Single by Ashnikko featuring Yung Baby Tate

from the EP Hi, It's Me
- Released: October 22, 2019
- Genre: Industrial hip-hop; pop rap;
- Length: 2:47
- Label: Digital Picnic; Parlophone;
- Songwriters: Ashton Casey; Tate Farris; Oscar Scheller;
- Producer: Oscar Scheller

Ashnikko singles chronology
| "Hi It's Me" (2019) | "Stupid" (2019) | "Working Bitch" (2019) |

Music video
- "Stupid" on YouTube

= Stupid (Ashnikko song) =

2019 single by Ashnikko

"Stupid" (stylized in all caps) is a song by American rapper Ashnikko featuring American rapper Yung Baby Tate from the former's third EP, Hi It's Me. It was released under Digital Picnic and Parlophone Records on July 12, 2019. Produced by Oscar Scheller, "Stupid" became popular on the video-sharing app TikTok, where celebrities like Miley Cyrus and Cody Simpson have danced to the song. It has been described as industrial and pop-rap. The song received positive reviews from music critics, who praised the song for its production, songwriting and vocal performances.

== Reception ==
Since September 2019, the song has been used in over 400,000 videos on TikTok, and has gained over 80 million streams on Spotify alone. Miley Cyrus gained over 2.3 million likes when she lip-synced the song on a TikTok video with Cody Simpson. The song topped the Billboard Bubbling Under Hot 100 chart, the Billboard Bubbling Under R&B/Hip-Hop chart, and the Spotify Viral 50 chart.

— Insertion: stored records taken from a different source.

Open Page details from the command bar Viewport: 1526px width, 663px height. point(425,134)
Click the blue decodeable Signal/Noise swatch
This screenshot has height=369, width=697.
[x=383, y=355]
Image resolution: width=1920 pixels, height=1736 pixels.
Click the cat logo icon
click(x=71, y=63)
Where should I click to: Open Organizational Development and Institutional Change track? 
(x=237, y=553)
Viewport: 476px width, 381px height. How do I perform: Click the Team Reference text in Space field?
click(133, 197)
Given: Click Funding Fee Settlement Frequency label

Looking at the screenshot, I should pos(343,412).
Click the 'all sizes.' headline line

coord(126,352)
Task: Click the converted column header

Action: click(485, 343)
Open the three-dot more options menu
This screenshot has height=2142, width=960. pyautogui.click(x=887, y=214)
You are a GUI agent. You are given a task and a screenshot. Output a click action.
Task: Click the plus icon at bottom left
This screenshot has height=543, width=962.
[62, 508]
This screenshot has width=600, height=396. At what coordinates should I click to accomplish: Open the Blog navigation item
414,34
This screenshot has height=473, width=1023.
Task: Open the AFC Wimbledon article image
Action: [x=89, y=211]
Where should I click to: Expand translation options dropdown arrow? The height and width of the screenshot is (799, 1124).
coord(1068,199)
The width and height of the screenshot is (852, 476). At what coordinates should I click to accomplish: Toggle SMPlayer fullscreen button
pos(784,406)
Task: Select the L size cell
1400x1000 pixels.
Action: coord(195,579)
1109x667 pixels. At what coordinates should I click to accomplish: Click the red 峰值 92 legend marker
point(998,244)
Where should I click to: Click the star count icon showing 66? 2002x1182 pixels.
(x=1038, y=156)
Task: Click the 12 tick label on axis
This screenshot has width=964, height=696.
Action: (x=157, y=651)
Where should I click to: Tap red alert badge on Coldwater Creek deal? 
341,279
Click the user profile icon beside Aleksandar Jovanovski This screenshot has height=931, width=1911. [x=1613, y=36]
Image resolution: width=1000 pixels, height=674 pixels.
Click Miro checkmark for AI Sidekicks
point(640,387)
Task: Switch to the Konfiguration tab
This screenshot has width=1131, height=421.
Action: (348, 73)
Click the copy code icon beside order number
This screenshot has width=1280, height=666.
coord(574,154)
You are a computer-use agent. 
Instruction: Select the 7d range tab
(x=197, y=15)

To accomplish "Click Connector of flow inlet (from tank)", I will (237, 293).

Cat Zhang from Pitchfork described the song as a "venemous [sic] rap song animated by its snide dismissal of men, ghoulish theatrics, and Pornhub shoutouts." Robin Murray from Clash said "[the song is] a sign of her personal and creative autonomy, with Ashnikko placing herself front and centre in a striking but de-sexualised way."

Ashnikko responded to the song's performance online when she took to Instagram to write, "Since 'Stupid' is having a weird little moment on tik tok I think that it's only fair that I force u all to help me actualise my lifelong dream of going viral". When asked in an interview with Billboard about how the song got the reaction that it did, Ashnikko said "It's quite a divisive song, isn't it? The lyrics are straight-to-the-point and blunt and honest."

== Credits and personnel ==
Credits adapted from Tidal:

- Oscar Scheller – producer, mixer, programmer, recorded by, writer
- Ashnikko – vocals, writer
- Yung Baby Tate – vocals, writer
- Zach Nicholis – engineer

== Charts ==

| Chart (2019) | Peak position |
|---|---|
| Canada Hot 100 (Billboard) | 63 |
| Ireland (IRMA) | 93 |
| New Zealand Hot Singles (RMNZ) | 29 |
| US Bubbling Under Hot 100 (Billboard) | 1 |
| US Bubbling Under R&B/Hip-Hop Singles (Billboard) | 1 |

==Certifications==

| Region | Certification | Certified units/sales |
| Brazil (Pro-Música Brasil) | Platinum | 40,000^{‡} |
| Canada (Music Canada) | Platinum | 80,000^{‡} |
| New Zealand (RMNZ) | Gold | 15,000^{‡} |
| Poland (ZPAV) | Gold | 25,000^{‡} |
| United Kingdom (BPI) | Silver | 200,000^{‡} |
| United States (RIAA) | Platinum | 1,000,000^{‡} |
^{‡} Sales+streaming figures based on certification alone.